Whenever possible, start ids at “id=1” instead of “id=10000”. Nice lesson from Freshbot & more DB work to do before the crawlers return. I feel like the next Deepcrawl will pick up my “id=10000”s, but it’s another long wait if he doesn’t.

kpaul

9:49 pm on May 13, 2003 (gmt 0)

10+ Year Member



Interesting observation. Thanks for sharing.

I wonder if using 'id' has anything to do with it?

sullen

10:01 pm on May 13, 2003 (gmt 0)

10+ Year Member



hmmm, I think this might be a coincidence. I have a site with similar dynamic product pages, with the form product.asp?prodid=ABC0089 and so far, 17 of 20 have been indexed (they've been available to Google for a month, previously banned by robots.txt for various technical reasons).

Google itself states that indexing of dynamic pages is dictated by a number of factors including PR and site size (I think....possibly I read that somewhere else). How big are your sites? Could that have something to do with it? Or I guess it could be that the cut-off is between 7 and 12 characters.

skipfactor

10:36 pm on May 13, 2003 (gmt 0)

WebmasterWorld Senior Member 10+ Year Member



The sites are so similar. They are both regional: one sells under 100 big widgets for one company, the other the sells 100 big widgets for another company.

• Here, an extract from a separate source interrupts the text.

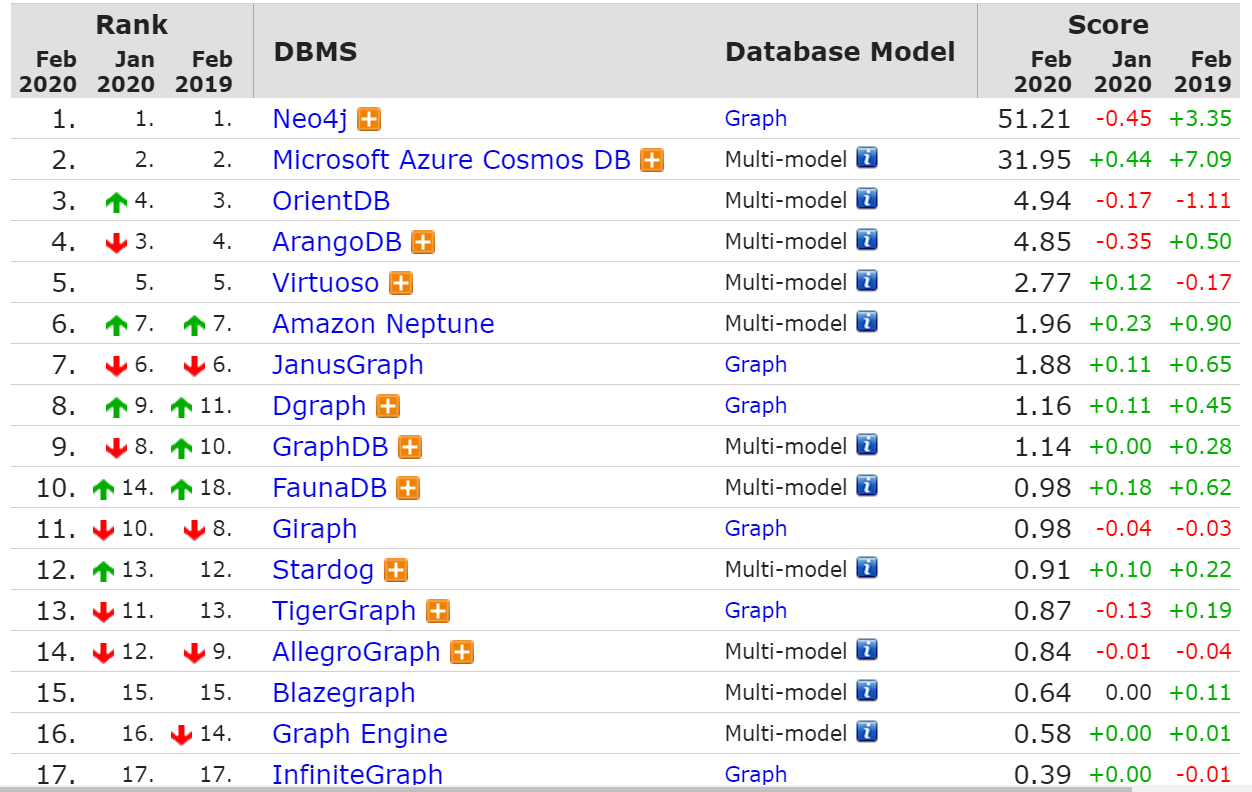Click the plus icon next to FaunaDB
The image size is (1252, 792).
[x=407, y=488]
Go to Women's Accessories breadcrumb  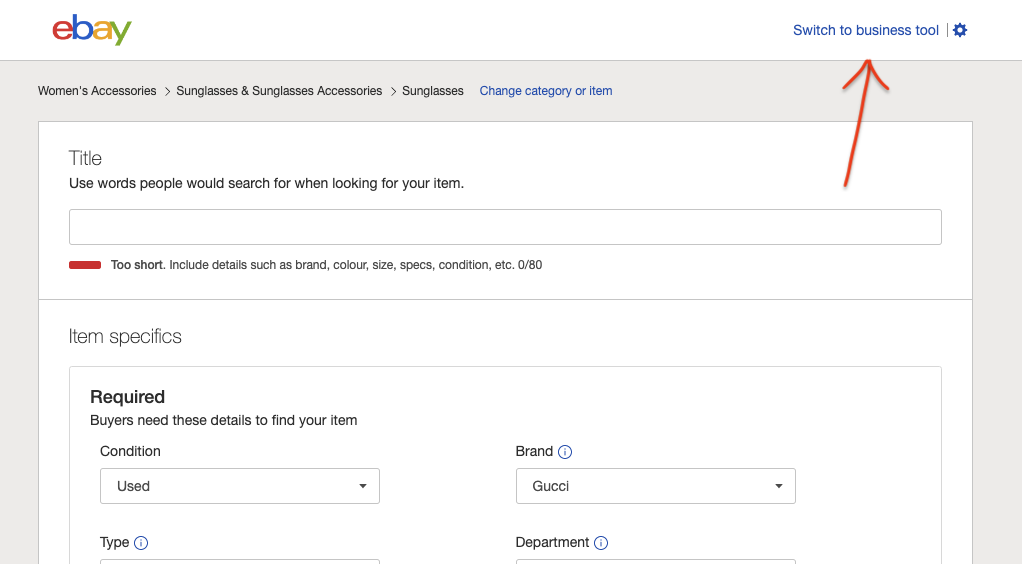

They both went online with around 75 pages. The 2nd older site (PR4, should be PR5 this update but who knows now) has put on 10 more static pages and many more backlinks but the products on both hover under 100.

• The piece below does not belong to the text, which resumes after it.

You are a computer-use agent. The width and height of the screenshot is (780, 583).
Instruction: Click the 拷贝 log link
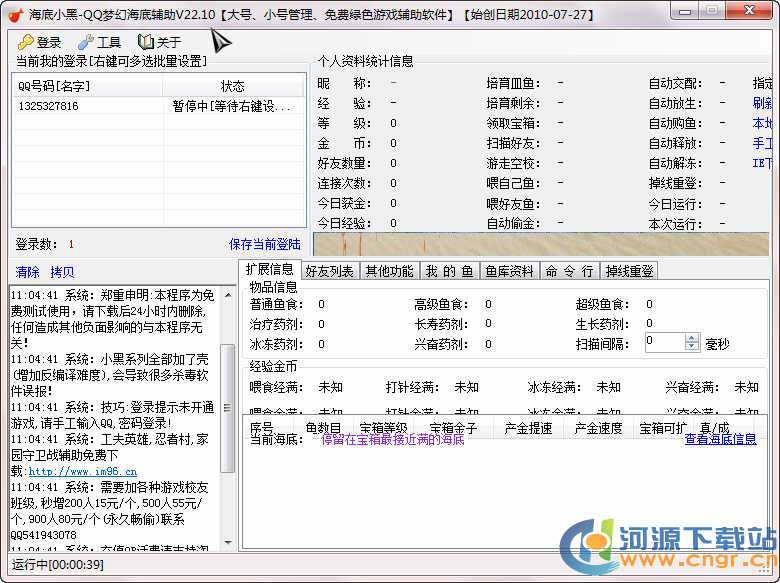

It's just odd that Freshbot ONLY grabbed the first product detail page ever off of the site & it had a new anamoly id of one digit with product detail links all around it with 5 digit ids. Freshbot has returned since the first grab and only grabbed the one digit id again.

I'd say there are very high odds it's just a coincidence, but it just might expedite indexing of a new dynamic site if one starts at "id=1" whenever possible, couldn't hurt.

skipfactor

4:55 am on May 13, 2003 (gmt 0)

WebmasterWorld Senior Member 10+ Year Member



On the 2nd site mentioned above, I changed all of my IDs to read "product-detail.asp?abcID=00" instead of "product-detail.asp?abcID=00000".

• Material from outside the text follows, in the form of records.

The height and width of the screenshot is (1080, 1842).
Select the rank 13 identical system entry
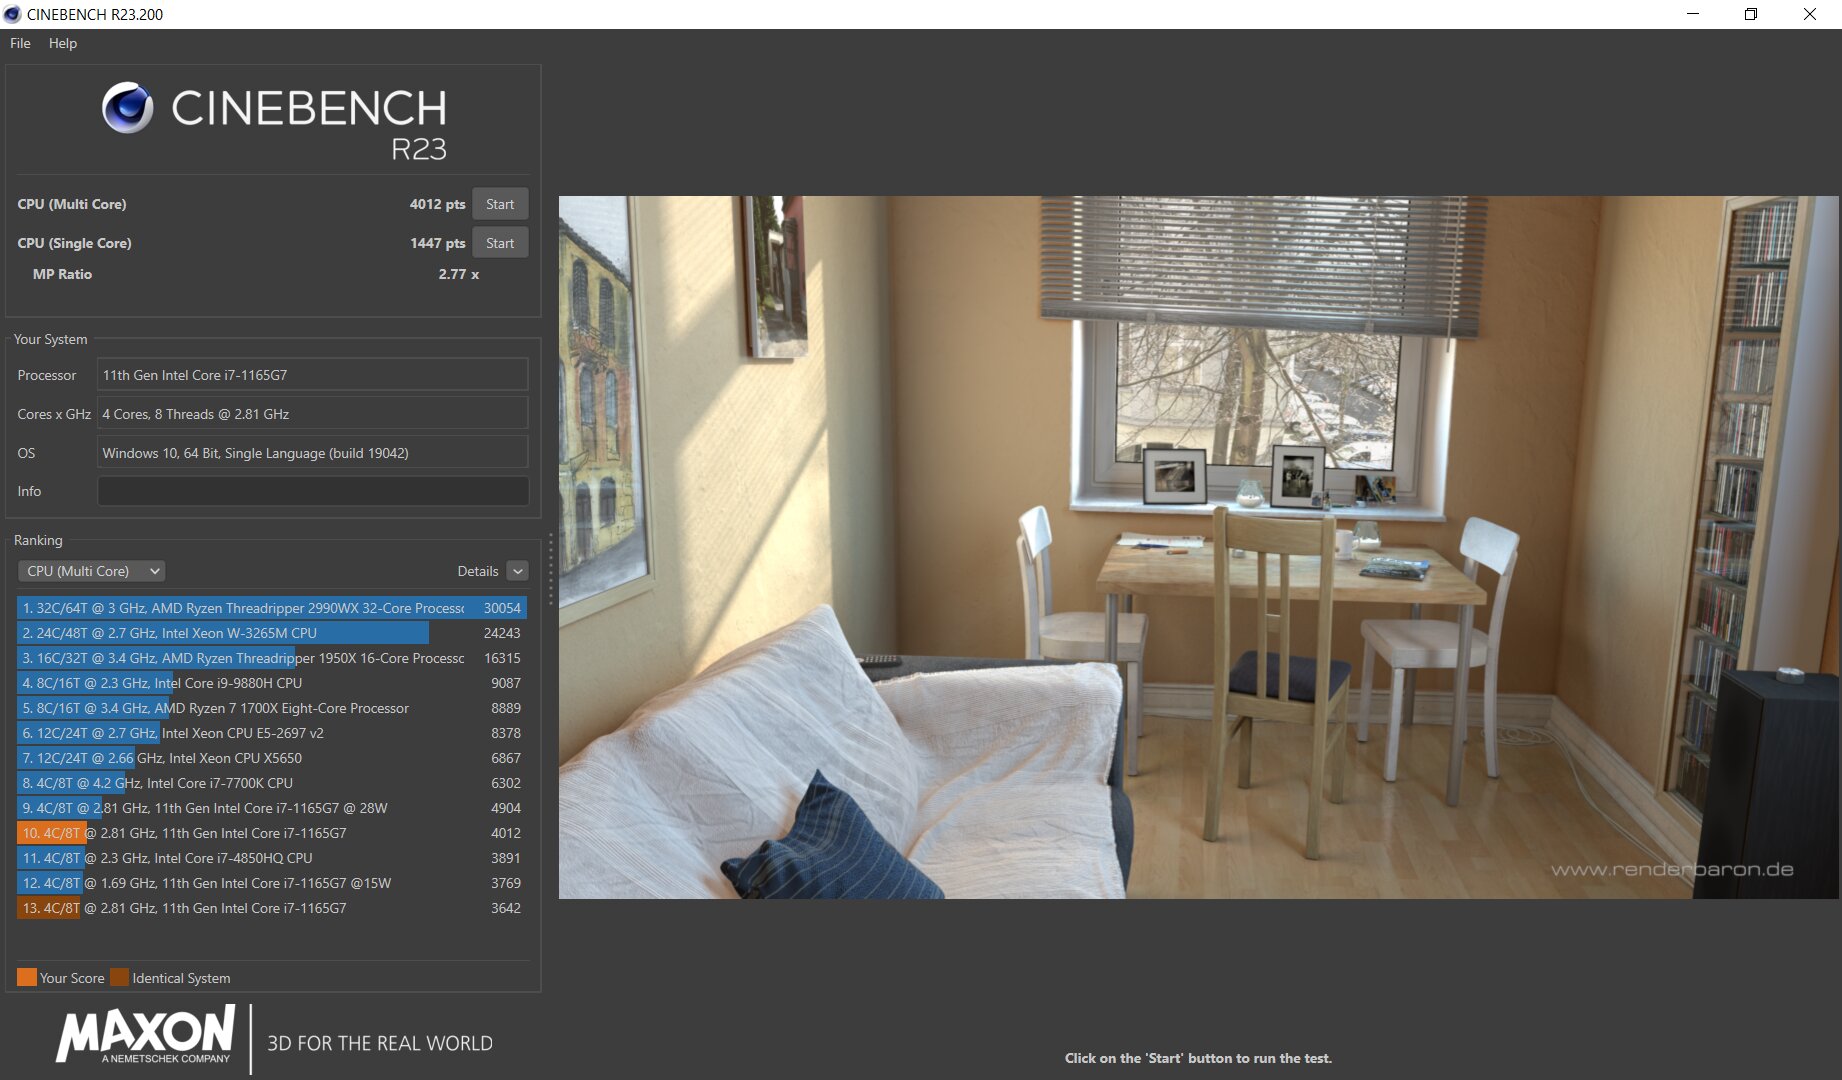point(272,908)
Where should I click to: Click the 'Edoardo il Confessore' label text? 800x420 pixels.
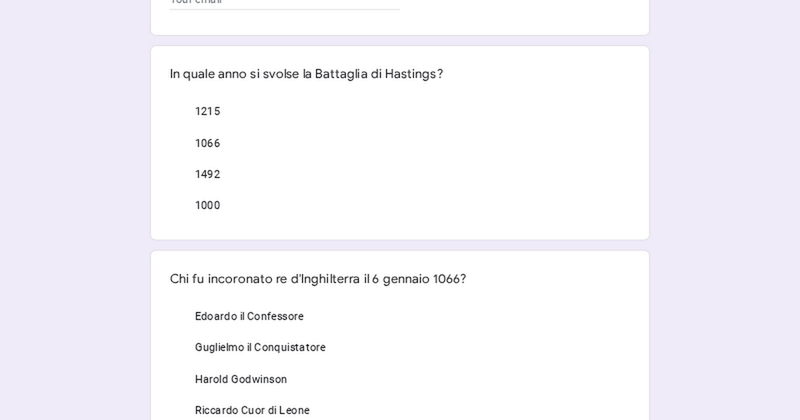pos(249,317)
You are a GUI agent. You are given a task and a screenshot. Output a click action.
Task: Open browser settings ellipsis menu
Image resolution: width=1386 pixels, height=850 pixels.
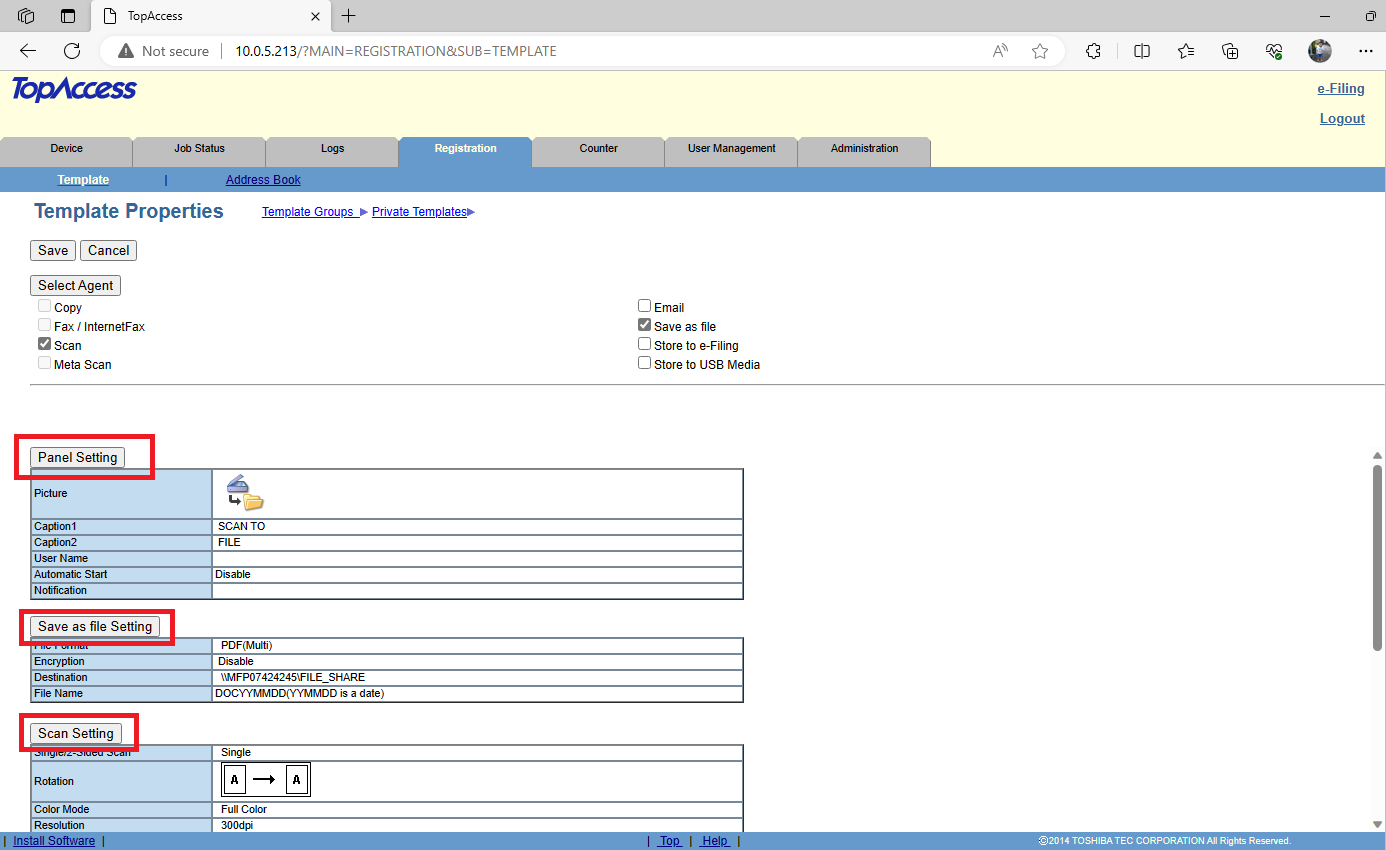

Freshbot is at the moment picking up all of these changed 2-digit id product detail urls/pages. And it's not because it's fresh w/ the digit change: these product detail URLs are dynamically generated and change frequently; Freshbot (& Deepbot) never gave them a look until that accidental "id=0".

skipfactor

1:34 pm on May 13, 2003 (gmt 0)

WebmasterWorld Senior Member 10+ Year Member



I wonder if using 'id' has anything to do with it?

Didn't appear to here as I changed only the digits on id# & left the "abcID=" format intact.

This APPARENTLY had an effect on Freshbot as he is now so aroused he's disobeying the robots.txt and gobbling up disobeyed duplicate product detail pages (same product, different picture, different disobeyed page).